Empty Nest, Thanksgiving & Storytelling

I am preparing for my empty nest by obsessing about my empty nest. My son is applying to college and God willing he will be off to the next adventure of his life next fall. I am insanely proud of him and at the same time not quite sure how I am going to manage. I will of course, but I miss him when I think about missing him. He is a wonderful human being and while excited to share him with the world, it will be a transition for both of us.

We are very close and I know he is thrilled to be going to college and chasing his dreams, but he is also nervous to be going to away. His college choices are all far from home and though he is the type of kid who will thrive out on his own, he is still my baby and will be a little scared. I struggle a bit when he is not with me for a weekend, but there is comfort in knowing he will be back. All I can say about college is thank God we now have Facetime!
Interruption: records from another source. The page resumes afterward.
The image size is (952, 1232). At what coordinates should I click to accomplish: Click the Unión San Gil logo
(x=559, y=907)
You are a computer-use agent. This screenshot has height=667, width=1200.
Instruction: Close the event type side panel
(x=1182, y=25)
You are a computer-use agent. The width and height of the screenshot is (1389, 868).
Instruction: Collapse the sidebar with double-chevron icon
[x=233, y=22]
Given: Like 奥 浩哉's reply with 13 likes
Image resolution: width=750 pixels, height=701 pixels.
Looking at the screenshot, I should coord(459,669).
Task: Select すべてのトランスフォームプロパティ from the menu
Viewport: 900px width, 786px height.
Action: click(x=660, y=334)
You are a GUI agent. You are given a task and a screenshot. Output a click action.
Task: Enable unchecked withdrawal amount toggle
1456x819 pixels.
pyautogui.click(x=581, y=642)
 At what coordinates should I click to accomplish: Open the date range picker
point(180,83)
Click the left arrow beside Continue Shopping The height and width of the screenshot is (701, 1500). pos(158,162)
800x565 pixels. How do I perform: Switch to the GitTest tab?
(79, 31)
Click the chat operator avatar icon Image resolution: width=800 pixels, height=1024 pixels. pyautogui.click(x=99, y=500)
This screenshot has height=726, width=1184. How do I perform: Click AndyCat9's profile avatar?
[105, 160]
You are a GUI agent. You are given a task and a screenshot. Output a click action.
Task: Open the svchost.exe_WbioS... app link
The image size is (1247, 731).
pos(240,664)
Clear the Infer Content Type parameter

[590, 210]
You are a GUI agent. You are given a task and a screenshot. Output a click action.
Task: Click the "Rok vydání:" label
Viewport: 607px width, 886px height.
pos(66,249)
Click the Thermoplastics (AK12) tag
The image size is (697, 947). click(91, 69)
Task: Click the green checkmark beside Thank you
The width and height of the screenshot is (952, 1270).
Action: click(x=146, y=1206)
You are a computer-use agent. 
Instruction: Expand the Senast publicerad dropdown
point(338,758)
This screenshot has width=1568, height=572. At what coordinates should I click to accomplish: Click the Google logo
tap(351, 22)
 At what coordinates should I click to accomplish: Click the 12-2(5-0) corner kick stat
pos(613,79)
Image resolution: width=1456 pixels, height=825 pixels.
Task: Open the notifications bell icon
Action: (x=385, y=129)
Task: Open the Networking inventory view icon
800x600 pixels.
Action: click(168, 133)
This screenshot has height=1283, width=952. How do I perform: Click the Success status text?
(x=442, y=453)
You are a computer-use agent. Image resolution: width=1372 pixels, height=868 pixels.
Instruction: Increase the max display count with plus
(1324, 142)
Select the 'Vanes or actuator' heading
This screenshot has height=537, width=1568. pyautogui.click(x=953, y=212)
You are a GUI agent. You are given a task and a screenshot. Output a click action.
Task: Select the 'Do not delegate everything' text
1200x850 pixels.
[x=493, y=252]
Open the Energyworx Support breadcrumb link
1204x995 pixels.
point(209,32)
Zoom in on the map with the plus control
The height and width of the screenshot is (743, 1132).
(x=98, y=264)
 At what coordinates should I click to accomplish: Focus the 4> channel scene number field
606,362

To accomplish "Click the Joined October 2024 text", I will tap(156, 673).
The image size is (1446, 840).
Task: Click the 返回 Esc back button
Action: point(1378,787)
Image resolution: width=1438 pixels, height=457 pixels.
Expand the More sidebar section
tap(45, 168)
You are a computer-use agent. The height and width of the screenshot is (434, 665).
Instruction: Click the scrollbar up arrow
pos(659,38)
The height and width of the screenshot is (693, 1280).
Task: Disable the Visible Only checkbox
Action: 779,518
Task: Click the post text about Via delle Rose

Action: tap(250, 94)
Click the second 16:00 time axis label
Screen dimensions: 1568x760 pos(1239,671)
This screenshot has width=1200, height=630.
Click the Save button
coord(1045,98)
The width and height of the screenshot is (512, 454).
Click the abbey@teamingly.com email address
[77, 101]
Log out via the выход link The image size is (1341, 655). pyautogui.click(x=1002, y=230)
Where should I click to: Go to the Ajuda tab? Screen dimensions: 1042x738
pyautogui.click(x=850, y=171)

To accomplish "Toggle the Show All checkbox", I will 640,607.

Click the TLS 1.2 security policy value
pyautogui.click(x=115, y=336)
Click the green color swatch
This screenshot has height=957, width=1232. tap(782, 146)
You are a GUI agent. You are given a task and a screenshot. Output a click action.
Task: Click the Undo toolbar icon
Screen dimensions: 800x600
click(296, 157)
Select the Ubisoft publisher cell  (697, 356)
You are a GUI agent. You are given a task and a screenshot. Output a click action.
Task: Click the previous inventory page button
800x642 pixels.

My boy was with his Dad for Thanksgiving and it was hard for me. Holidays are usually hard, but this year, knowing he may not be home for Thanksgiving for a while, was difficult. I was planning on staying home and having a pity party, but in the end decided to embrace the holiday and do something of value. Not only for me, but for others. I can’t sit home for four years waiting for him to call, so I need to start living life in a new way.

I went to the market and bought turkey, bread, cheese, and cranberry sauce. I then spent a couple of hours making 72 turkey sandwiches with a side of cranberries. I got in my car and drove around the valley handing out sandwiches to people who were out hoping to make a little money. Sometimes I simply passed them through my window at a corner, and sometimes I got out of my car to say hello and talk to people. It was remarkable.

Everyone has a story, and while some were unwilling to talk, or even accept the sandwich, others not only wanted the food, but wanted to talk. I met lovely people, some were intimidating, but mostly lovely people who were excited about the holiday and had real gratitude. A mother who lost her job, a drug addict who spoke of how he celebrated Christmas as a child, a young man who asked if he could give his sandwich to his dog Jack.

I sat with that man for a few minutes and it turns out he was a vet who lost his way after serving in Iraq. I imagine the world would be a much better place if we took the time to listen to people’s stories instead of assuming we know about them based on seeing them on the street asking for money. It was a great day spent with some great people and I felt thankful to have done something of value instead of sitting home being pitiful.

I got home and then went for Thanksgiving dinner with some new friends. It was a great night. The food was fabulous, stories were fascinating, and I was able to feel gratitude for having raised a wonderful son with the knowledge that when he is not with me, I am able to have fun and embrace my life. I am a lucky woman and blessed mother. I will never have an empty nest because my son will always come home. I am thankful and keeping the faith.